It’s time to review agency reviews, says Atomic 212° CEO Claire Fenner. Instead of focusing on creative responses to briefs that will never see the light of day, marketers need to look at the people and process engines that will drive business growth. Forget the paint job, get under the hood and ask these three key questions.

What you need to know:

  • The weighting of campaign briefs in media pitches needs a major overhaul.
  • Responding to campaign briefs with creativity and innovation is fun, but it doesn’t showcase the important stuff, the agency’s underlying processes and culture.
  • Short-term campaign results result in stop-start growth – long term gains and MROI require solid process wins over innovation.
  • Which is why it’s time to review agency reviews – and marketers should be asking three key questions.

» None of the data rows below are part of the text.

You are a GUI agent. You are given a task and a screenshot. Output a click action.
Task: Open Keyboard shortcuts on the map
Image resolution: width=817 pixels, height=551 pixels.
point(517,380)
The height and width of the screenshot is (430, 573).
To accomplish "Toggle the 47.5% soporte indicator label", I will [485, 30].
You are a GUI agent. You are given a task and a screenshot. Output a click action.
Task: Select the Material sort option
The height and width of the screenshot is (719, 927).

The pitch process can be both a maddening and thrilling opportunity to showcase and showboat, but it occurs to me that we’re often having the wrong conversations when it comes to the pitch.

Rather than admire the paint job, pitching should be all about what’s under the agency hood.

Pitches should be about a whole business, not about an idea

When responding to a brief, media agencies can be at our most creative – because creative ideas get the client excited and win hearts and minds.

But how much does this reflect the reality of what the working relationship is going to look like on the daily? There’s probably a better way to assess long term fit.

Pitching takes a lot of time and energy – and on average you lose a lot more pitches than you win. But we continue to engage in them because it offers an opportunity to establish what both sides hope will be a long and fruitful business relationship. And you learn from every pitch.

But where people tend to focus on the ‘fruitful’ part, ‘long’ is just as important.

A successful pitch can lead to a deal that will span years. And let’s be realistic, the majority of any business’ time is not spent in the throes of creativity, it’s in the grind – following process.

It may not be exotic but that’s what drives results.

So, really, a pitch should focus on the fundamentals of how an agency works; what confidence do they have in achieving their business results and how have they forecasted this; how robust is their process and how will it be applied to solve different business challenges.

There is value in demonstrating the way an agency works through responding to a brief, but all too often the specifics of the recommendations, tactics and ideas distract from the underlying process, which is what will determine the ongoing fit of the agency and client. 

Let’s talk real process, even – and especially – for fake briefs

Pitching takes time – there’s no getting around that, because a worthwhile pitch requires a tonne of work.

Plus, the lengthy nature of the pitch means the campaign brief is often a dummy brief, or one that is already going to market. Which means the agency’s plan will never see the light of day.

I don’t see that as an issue in itself, but I take issue with how much emphasis is heaped upon the output for a single campaign, rather than the underlying process that will determine how replicable the quality of work is.

Given a dummy pitch is not going to solve a pressing concern, and everyone appreciates the process will be time consuming, why not ask different questions?

The only real question to ask during a pitch is: How will this agency’s process uncover the right solutions for my business? Marketers should be looking for a process that will determine the most effective media strategy and tactics for their business. Every time, not just in response to one specific brief.

An agency’s process, like the one James Dixon and I outline in our Effective Media book, should involve testing and experimentation to uncover what will work for a client’s business.

Knowing that an agency will base recommendations for each campaign on data-driven insights specific to a client’s business should be more reassuring than seeing that an agency came up with a good idea for one campaign in a pitch environment.

Value trumps cost

With the focus of pitch briefs too often missing the mark, once an agency’s output has been evaluated, it usually comes down to money.

Rather than just selecting the cheapest option, increasingly this is becoming a negotiation with the preferred agency to get the cost down to where the client needs them to be. But rarely is there value or a premium assigned to the stronger agency. 

When a client sees an agency who has the right process, people and approach, they shouldn’t expect a bargain – they should be willing to pay for the service and benefit delivered.

The value for a client’s business when a process is successful and effective far outweighs the risk to their business if their media investment is not managed well – the risk being that they forgo significant upside or, even worse, watch sales slide.

But this shouldn’t be a one-sided approach. An agency’s confidence in their process and how successfully they can consistently drive their client’s business results is best tested with a willingness to put skin in the game. And ‘skin in the game’ means against critical business metrics, not softer marketing or media metrics. I.e. part of the fee should be tied to driving growth.

It’s time to review reviews

The media agency pitch process has developed bad habits. The weighting of campaign brief versus process credentials deserves a review.  Too much focus on the brief overshadows the appraisal of process and long-term return on media.

If I was a marketer, here’s how I would score media agencies:

Process: Will the process work with client systems, people, and product?

People: Will the people presenting deliver on the process?

Campaign response: How will the process and the people deliver on a typical brief?

I am proposing a rethink of weighting and scoring. The paint job may be shiny, but it’s the engine that drives businesses forward.